ЧАСТИ УПРАЖНЕНИЯ ▸
- A) Перепишите без изменений фрагмент отрывка об убийстве Кирова между словами «В те же часы, параллельно, происходили» и «верной версии убийства.» включительно.
- B) Напишите продолжение отрывка об убийстве Кирова, начиная сразу после его последнего предложения.

В те же часы, параллельно, происходили другие события. Несмотря на то, что Николаева допросить никак не удавалось, начальник ленинградского УНКВД Ф. Д. Медведь в 18.20 отправил в Москву первое донесение. «Наркомвнудел СССР — тов. Ягода». Среди прочего: «Тов. Киров находится в кабинете. При нём находятся профессора-хирурги Добротворский, Феертах, Джанелидзе и другие врачи. …Николаев после ранения тов. Кирова произвёл второй выстрел в себя, но промахнулся». Телеграмму получили и расшифровали в Москве в 19.15.
— Значит, Киров какое-то время был ещё жив? — спрашиваю Жукова.
— Нет, он был убит сразу. Просто Медведь, как главный ответственный, видимо, испугался сказать Сталину всю правду сразу.
Вопреки законам детективного жанра сразу скажу о главной и, по Жукову, единственно верной версии убийства.
Лишь к одиннадцати вечера Николаева привели в чувство, и сам Медведь с соратниками приступил к допросу. На вопрос о соучастниках Николаев ответил:
«Категорически утверждаю, что никаких участников… у меня не было. Всё это я подготовил один и в мои намерения никогда я никого не посвящал. Причина одна — оторванность от партии, от которой меня оттолкнули …Я должен показать всей партии, до чего довели Николаева. …Я сделал это под влиянием психического расстройства и сугубого отпечатка на мне событий (исключение из партии)…».
Правдивый бред ничтожного человека. На эти показания 1 декабря 1934 года при всём желании никак не мог повлиять Сталин, который узнал об убийстве Кирова, когда уже вовсю шли допросы. Эти первые правдивые показания говорят, по мнению Жукова, о непричастности Сталина и НКВД к убийству.

ДАННЫЕ ДЛЯ АНАЛИЗА ▸
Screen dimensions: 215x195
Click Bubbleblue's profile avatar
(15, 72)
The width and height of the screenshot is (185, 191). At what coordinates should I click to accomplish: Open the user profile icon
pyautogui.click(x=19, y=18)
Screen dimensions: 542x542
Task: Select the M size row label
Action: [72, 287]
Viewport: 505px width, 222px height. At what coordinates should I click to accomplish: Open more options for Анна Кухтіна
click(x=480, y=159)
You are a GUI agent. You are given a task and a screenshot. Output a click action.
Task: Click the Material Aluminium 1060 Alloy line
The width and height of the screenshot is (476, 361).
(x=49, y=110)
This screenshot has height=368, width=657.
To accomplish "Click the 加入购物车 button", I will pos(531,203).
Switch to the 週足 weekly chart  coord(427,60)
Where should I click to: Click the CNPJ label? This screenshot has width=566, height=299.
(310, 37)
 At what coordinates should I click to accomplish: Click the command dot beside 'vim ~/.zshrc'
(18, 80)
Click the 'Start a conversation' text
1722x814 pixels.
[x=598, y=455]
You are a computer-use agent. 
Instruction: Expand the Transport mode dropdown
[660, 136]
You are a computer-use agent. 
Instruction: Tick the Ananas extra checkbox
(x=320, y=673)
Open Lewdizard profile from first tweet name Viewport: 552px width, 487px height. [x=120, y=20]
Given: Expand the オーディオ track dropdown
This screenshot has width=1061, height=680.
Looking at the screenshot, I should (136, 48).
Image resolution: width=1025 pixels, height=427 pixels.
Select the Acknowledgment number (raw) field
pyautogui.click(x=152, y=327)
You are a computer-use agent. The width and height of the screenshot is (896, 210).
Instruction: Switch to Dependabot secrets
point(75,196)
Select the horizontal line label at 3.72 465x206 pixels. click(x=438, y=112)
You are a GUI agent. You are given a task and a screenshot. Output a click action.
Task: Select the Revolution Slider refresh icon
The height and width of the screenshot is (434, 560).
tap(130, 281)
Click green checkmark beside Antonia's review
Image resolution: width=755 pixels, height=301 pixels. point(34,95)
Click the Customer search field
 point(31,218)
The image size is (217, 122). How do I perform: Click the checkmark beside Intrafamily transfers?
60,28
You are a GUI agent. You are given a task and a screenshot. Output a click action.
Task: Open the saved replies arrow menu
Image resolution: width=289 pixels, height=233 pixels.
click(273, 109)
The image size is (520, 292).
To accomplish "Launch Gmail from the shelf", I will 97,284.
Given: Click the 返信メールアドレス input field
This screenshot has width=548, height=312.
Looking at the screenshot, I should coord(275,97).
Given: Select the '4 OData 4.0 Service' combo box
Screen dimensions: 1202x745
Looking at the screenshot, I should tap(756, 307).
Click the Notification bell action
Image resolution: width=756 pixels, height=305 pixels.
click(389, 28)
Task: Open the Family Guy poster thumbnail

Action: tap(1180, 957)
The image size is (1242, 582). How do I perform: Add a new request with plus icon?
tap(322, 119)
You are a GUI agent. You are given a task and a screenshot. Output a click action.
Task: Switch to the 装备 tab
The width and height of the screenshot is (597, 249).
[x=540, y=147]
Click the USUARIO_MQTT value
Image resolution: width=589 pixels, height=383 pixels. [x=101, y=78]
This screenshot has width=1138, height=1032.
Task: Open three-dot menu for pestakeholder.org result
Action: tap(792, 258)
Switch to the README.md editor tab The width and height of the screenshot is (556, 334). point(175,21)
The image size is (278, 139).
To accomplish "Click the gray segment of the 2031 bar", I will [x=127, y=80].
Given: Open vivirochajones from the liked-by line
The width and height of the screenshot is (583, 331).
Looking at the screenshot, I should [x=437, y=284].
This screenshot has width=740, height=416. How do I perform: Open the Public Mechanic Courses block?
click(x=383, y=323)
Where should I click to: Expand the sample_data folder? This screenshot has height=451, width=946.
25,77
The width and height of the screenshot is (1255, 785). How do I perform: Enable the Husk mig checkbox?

ОТВЕТЫ К ЗАДАНИЯМ ▸
- A)
В те же часы, параллельно, происходили другие события. Несмотря на то, что Николаева допросить никак не удавалось, начальник ленинградского УНКВД Ф. Д. Медведь в 18.20 отправил в Москву первое донесение. «Наркомвнудел СССР — тов. Ягода». Среди прочего: «Тов. Киров находится в кабинете. При нём находятся профессора-хирурги Добротворский, Феертах, Джанелидзе и другие врачи. …Николаев после ранения тов. Кирова произвёл второй выстрел в себя, но промахнулся». Телеграмму получили и расшифровали в Москве в 19.15.
— Значит, Киров какое-то время был ещё жив? — спрашиваю Жукова.
— Нет, он был убит сразу. Просто Медведь, как главный ответственный, видимо, испугался сказать Сталину всю правду сразу.
Вопреки законам детективного жанра сразу скажу о главной и, по Жукову, единственно верной версии убийства.

- B)
— А как же хрестоматийный случай, всеми описанный: органы УНКВД перед этим уже задерживали Николаева в Смольном с револьвером? Прикрыли — и отпустили, и оружие вернули.
— Расхожая легенда. Было другое. 14 октября он крутился у дома, где жил Киров. С оружием, которое, кстати, было зарегистрировано. Оперативники задержали его, он предъявил партийный билет, и его отпустили. А накануне он написал предсмертную записку. «Дорогой жене и братьям по классу! Я умираю по политическим убеждениям, на основе исторической действительности. …Я должен умереть…».
Записка говорит скорее о том, что он шёл к дому Кирова убивать не его, а себя, перед этим объяснившись. Причины для объяснений с Кировым были посерьёзнее политических.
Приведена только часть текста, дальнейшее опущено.